_Request:_
Starting at the line containing "Task: Click edit pencil for Executive user" and ending at the last line of the data, what does that stretch say? Echo those lines back exactly and leave out everything else.
* begin The records *
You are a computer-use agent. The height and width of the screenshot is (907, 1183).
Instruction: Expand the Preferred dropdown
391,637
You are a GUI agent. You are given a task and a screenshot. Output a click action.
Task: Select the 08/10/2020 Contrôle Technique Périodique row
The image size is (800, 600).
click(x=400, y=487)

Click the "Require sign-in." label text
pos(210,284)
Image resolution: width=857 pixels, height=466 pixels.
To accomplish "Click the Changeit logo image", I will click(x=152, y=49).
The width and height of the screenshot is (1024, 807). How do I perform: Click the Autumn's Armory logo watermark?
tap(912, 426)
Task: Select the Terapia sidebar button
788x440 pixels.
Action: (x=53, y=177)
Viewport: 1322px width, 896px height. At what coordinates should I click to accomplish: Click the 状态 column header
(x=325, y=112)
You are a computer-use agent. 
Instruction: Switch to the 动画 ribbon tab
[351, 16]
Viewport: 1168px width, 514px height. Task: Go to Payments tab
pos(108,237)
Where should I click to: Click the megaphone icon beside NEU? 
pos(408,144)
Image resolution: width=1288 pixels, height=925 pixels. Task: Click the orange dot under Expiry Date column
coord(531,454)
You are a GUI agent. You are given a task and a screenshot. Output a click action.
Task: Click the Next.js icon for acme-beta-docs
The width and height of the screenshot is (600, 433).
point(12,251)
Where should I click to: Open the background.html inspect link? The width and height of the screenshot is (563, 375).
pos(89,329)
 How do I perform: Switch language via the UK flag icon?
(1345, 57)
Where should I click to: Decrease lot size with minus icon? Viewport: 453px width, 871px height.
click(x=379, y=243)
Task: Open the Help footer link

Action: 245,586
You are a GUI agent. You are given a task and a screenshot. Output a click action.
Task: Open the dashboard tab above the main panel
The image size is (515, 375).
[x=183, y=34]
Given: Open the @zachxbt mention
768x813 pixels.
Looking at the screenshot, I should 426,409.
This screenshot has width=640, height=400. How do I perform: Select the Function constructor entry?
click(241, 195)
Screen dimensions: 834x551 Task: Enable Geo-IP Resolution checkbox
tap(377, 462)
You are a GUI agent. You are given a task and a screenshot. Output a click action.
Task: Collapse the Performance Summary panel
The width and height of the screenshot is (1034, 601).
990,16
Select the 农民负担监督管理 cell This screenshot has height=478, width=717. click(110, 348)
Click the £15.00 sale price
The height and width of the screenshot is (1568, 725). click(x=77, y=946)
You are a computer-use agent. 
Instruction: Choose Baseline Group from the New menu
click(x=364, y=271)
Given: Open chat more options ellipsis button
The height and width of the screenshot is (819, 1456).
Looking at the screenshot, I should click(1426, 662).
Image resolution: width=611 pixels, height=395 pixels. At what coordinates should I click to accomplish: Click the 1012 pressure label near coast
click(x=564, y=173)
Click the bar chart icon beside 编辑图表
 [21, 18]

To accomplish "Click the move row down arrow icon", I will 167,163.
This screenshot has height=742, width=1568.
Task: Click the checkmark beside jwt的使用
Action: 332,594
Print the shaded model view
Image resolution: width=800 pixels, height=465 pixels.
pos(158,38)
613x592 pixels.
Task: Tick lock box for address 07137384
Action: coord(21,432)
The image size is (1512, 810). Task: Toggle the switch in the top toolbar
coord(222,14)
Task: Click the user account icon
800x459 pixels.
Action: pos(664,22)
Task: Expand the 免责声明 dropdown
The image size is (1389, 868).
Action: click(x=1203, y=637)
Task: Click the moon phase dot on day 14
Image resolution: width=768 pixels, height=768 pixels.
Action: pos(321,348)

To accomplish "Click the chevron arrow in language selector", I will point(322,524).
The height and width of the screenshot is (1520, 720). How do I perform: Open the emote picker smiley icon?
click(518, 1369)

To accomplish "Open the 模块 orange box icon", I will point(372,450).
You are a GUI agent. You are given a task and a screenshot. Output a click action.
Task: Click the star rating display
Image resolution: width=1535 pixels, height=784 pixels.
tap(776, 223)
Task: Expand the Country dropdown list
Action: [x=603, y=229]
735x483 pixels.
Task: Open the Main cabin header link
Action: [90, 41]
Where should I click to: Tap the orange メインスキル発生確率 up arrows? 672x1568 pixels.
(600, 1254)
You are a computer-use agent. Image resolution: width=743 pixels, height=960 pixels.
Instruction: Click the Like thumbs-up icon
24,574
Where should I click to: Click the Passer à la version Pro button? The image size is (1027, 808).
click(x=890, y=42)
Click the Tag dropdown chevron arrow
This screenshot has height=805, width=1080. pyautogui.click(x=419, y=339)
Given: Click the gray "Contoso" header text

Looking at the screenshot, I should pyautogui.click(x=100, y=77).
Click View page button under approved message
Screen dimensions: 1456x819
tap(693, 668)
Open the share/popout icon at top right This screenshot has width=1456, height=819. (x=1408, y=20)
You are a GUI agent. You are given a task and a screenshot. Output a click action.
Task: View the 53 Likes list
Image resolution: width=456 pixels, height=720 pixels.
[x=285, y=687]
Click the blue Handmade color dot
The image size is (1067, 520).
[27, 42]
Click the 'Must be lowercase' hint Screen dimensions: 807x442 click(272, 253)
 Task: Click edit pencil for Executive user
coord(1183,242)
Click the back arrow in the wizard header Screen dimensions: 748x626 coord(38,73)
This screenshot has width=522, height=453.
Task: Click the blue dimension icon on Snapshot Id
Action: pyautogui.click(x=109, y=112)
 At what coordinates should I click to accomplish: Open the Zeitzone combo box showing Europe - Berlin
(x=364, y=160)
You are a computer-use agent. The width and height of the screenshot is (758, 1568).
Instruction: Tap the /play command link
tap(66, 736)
* end The records *
_Exercise result:_
 Task: Click edit pencil for Executive user
coord(1183,242)
Click the back arrow in the wizard header Screen dimensions: 748x626 coord(38,73)
This screenshot has width=522, height=453.
Task: Click the blue dimension icon on Snapshot Id
Action: pyautogui.click(x=109, y=112)
 At what coordinates should I click to accomplish: Open the Zeitzone combo box showing Europe - Berlin
(x=364, y=160)
You are a computer-use agent. The width and height of the screenshot is (758, 1568).
Instruction: Tap the /play command link
tap(66, 736)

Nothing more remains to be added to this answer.